In some examples, values, procedures, or apparatus may be referred to as “lowest,” “best,” “minimum,” or the like. It will be appreciated that such descriptions are intended to indicate that a selection among many alternatives can be made, and such selections need not be better, smaller, or otherwise preferable to other selections.
In the description, certain terms may be used such as “up,” “down,” “upper,” “lower,” “horizontal,” “vertical,” “left,” “right,” and the like. These terms are used, where applicable, to provide some clarity of description when dealing with relative relationships.
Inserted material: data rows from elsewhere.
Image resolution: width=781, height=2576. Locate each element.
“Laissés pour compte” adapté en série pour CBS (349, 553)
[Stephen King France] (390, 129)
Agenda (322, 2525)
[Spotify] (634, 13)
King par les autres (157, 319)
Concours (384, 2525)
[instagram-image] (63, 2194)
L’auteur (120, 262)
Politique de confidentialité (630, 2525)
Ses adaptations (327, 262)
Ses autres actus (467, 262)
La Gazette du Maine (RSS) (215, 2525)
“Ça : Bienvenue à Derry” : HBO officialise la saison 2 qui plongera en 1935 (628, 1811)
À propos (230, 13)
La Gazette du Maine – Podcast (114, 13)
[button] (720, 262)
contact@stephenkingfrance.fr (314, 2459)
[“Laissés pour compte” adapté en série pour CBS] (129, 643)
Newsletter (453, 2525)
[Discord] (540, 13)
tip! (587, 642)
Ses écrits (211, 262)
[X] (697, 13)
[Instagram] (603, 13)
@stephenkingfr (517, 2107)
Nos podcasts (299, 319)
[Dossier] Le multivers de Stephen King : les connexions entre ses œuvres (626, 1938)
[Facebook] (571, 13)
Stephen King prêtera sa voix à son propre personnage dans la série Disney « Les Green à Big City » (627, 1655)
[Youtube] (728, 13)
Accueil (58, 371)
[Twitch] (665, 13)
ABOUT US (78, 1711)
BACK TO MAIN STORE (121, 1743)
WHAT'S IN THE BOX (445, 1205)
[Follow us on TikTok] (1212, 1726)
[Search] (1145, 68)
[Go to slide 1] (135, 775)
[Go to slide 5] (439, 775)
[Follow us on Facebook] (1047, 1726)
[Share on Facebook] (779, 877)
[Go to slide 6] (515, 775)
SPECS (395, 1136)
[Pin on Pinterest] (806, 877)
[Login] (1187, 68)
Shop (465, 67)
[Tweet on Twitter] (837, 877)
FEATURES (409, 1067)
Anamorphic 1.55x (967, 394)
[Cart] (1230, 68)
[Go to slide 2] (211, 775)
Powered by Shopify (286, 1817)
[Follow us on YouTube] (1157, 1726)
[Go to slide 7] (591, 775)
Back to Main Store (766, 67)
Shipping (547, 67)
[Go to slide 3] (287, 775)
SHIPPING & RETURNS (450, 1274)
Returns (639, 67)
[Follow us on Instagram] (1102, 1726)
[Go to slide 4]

But, these terms are not intended to imply absolute relationships, positions, and/or orientations. For example, with respect to an object, an “upper” surface can become a “lower” surface simply by turning the object over. Nevertheless, it is still the same object.
In view of the many possible embodiments to which the principles of the disclosed technology may be applied, it should be recognized that the illustrated embodiments are only preferred examples and should not be taken as limiting the scope of the disclosure. It will be evident that various modifications may be made thereto without departing from the broader spirit and scope of the disclosure as set forth. The specification and drawings are, accordingly, to be regarded in an illustrative sense rather than a restrictive sense.